Work to complete ▸ Write out all the data again, exactly as shown.

Start of The records

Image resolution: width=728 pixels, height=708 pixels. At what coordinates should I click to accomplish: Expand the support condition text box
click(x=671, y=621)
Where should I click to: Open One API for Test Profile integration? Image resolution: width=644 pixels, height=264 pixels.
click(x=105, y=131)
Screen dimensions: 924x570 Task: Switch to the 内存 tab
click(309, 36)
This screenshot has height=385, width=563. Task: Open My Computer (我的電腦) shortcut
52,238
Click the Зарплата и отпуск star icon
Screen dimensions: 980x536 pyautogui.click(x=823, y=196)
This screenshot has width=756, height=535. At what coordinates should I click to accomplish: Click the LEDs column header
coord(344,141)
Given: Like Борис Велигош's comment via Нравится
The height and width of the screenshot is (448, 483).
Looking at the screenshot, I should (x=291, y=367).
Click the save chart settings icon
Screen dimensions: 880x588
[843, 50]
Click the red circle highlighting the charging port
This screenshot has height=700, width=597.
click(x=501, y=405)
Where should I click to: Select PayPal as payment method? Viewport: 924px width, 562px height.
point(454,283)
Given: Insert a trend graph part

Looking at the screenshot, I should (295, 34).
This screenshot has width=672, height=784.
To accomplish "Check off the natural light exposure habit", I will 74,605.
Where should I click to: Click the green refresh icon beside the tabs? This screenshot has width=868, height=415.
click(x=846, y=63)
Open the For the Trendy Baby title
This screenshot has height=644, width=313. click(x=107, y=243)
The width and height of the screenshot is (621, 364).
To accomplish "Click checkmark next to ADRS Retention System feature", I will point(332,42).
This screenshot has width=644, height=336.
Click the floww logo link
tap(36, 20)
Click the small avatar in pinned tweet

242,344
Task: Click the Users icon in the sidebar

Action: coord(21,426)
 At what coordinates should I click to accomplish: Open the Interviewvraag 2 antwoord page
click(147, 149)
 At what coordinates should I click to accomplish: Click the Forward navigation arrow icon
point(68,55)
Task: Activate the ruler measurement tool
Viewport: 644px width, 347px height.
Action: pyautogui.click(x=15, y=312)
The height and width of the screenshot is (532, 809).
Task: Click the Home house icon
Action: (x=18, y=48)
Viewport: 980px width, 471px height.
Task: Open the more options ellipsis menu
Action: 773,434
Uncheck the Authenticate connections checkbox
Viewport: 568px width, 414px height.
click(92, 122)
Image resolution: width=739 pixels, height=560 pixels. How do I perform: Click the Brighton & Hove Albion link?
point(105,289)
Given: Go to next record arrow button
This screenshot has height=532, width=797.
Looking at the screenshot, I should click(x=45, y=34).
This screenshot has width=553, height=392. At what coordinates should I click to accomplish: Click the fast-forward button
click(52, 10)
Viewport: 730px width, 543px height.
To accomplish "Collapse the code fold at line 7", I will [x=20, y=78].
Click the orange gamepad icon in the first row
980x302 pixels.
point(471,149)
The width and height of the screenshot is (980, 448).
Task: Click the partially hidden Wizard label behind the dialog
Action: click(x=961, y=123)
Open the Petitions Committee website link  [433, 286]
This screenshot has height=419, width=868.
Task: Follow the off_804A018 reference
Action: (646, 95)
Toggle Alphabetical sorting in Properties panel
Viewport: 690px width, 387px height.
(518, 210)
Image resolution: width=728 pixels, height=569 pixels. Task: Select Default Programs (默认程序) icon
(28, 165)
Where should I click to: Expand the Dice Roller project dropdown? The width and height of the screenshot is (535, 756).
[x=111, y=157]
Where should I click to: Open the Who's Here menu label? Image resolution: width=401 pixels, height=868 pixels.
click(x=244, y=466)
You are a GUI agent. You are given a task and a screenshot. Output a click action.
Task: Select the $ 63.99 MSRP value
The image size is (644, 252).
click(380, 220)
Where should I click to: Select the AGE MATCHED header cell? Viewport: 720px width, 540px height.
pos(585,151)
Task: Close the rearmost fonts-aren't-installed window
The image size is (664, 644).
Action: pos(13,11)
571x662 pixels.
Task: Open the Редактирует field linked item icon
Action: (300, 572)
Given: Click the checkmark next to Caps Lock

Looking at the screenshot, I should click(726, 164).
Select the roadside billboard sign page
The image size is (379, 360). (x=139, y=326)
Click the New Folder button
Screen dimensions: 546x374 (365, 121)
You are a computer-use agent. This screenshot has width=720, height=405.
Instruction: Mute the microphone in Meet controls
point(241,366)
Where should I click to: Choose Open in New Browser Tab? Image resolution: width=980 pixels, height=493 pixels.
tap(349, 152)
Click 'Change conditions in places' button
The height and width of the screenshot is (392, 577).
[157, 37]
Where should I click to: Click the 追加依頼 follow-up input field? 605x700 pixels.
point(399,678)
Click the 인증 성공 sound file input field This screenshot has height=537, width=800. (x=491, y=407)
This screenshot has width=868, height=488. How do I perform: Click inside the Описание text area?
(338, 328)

End of The records

Task response ▸
Image resolution: width=728 pixels, height=708 pixels. At what coordinates should I click to accomplish: Expand the support condition text box
click(x=671, y=621)
Where should I click to: Open One API for Test Profile integration? Image resolution: width=644 pixels, height=264 pixels.
click(x=105, y=131)
Screen dimensions: 924x570 Task: Switch to the 内存 tab
click(309, 36)
This screenshot has height=385, width=563. Task: Open My Computer (我的電腦) shortcut
52,238
Click the Зарплата и отпуск star icon
Screen dimensions: 980x536 pyautogui.click(x=823, y=196)
This screenshot has width=756, height=535. At what coordinates should I click to accomplish: Click the LEDs column header
coord(344,141)
Given: Like Борис Велигош's comment via Нравится
The height and width of the screenshot is (448, 483).
Looking at the screenshot, I should (x=291, y=367).
Click the save chart settings icon
Screen dimensions: 880x588
[843, 50]
Click the red circle highlighting the charging port
This screenshot has height=700, width=597.
click(x=501, y=405)
Where should I click to: Select PayPal as payment method? Viewport: 924px width, 562px height.
point(454,283)
Given: Insert a trend graph part

Looking at the screenshot, I should (295, 34).
This screenshot has width=672, height=784.
To accomplish "Check off the natural light exposure habit", I will 74,605.
Where should I click to: Click the green refresh icon beside the tabs? This screenshot has width=868, height=415.
click(x=846, y=63)
Open the For the Trendy Baby title
This screenshot has height=644, width=313. click(x=107, y=243)
The width and height of the screenshot is (621, 364).
To accomplish "Click checkmark next to ADRS Retention System feature", I will point(332,42).
This screenshot has width=644, height=336.
Click the floww logo link
tap(36, 20)
Click the small avatar in pinned tweet

242,344
Task: Click the Users icon in the sidebar

Action: coord(21,426)
 At what coordinates should I click to accomplish: Open the Interviewvraag 2 antwoord page
click(147, 149)
 At what coordinates should I click to accomplish: Click the Forward navigation arrow icon
point(68,55)
Task: Activate the ruler measurement tool
Viewport: 644px width, 347px height.
Action: pyautogui.click(x=15, y=312)
The height and width of the screenshot is (532, 809).
Task: Click the Home house icon
Action: (x=18, y=48)
Viewport: 980px width, 471px height.
Task: Open the more options ellipsis menu
Action: 773,434
Uncheck the Authenticate connections checkbox
Viewport: 568px width, 414px height.
click(92, 122)
Image resolution: width=739 pixels, height=560 pixels. How do I perform: Click the Brighton & Hove Albion link?
point(105,289)
Given: Go to next record arrow button
This screenshot has height=532, width=797.
Looking at the screenshot, I should click(x=45, y=34).
This screenshot has width=553, height=392. At what coordinates should I click to accomplish: Click the fast-forward button
click(52, 10)
Viewport: 730px width, 543px height.
To accomplish "Collapse the code fold at line 7", I will [x=20, y=78].
Click the orange gamepad icon in the first row
980x302 pixels.
point(471,149)
The width and height of the screenshot is (980, 448).
Task: Click the partially hidden Wizard label behind the dialog
Action: click(x=961, y=123)
Open the Petitions Committee website link  [433, 286]
This screenshot has height=419, width=868.
Task: Follow the off_804A018 reference
Action: (646, 95)
Toggle Alphabetical sorting in Properties panel
Viewport: 690px width, 387px height.
(518, 210)
Image resolution: width=728 pixels, height=569 pixels. Task: Select Default Programs (默认程序) icon
(28, 165)
Where should I click to: Expand the Dice Roller project dropdown? The width and height of the screenshot is (535, 756).
[x=111, y=157]
Where should I click to: Open the Who's Here menu label? Image resolution: width=401 pixels, height=868 pixels.
click(x=244, y=466)
You are a GUI agent. You are given a task and a screenshot. Output a click action.
Task: Select the $ 63.99 MSRP value
The image size is (644, 252).
click(380, 220)
Where should I click to: Select the AGE MATCHED header cell? Viewport: 720px width, 540px height.
pos(585,151)
Task: Close the rearmost fonts-aren't-installed window
The image size is (664, 644).
Action: pos(13,11)
571x662 pixels.
Task: Open the Редактирует field linked item icon
Action: (300, 572)
Given: Click the checkmark next to Caps Lock

Looking at the screenshot, I should click(726, 164).
Select the roadside billboard sign page
The image size is (379, 360). (x=139, y=326)
Click the New Folder button
Screen dimensions: 546x374 (365, 121)
You are a computer-use agent. This screenshot has width=720, height=405.
Instruction: Mute the microphone in Meet controls
point(241,366)
Where should I click to: Choose Open in New Browser Tab? Image resolution: width=980 pixels, height=493 pixels.
tap(349, 152)
Click 'Change conditions in places' button
The height and width of the screenshot is (392, 577).
[157, 37]
Where should I click to: Click the 追加依頼 follow-up input field? 605x700 pixels.
point(399,678)
Click the 인증 성공 sound file input field This screenshot has height=537, width=800. (x=491, y=407)
This screenshot has width=868, height=488. How do I perform: Click inside the Описание text area?
(338, 328)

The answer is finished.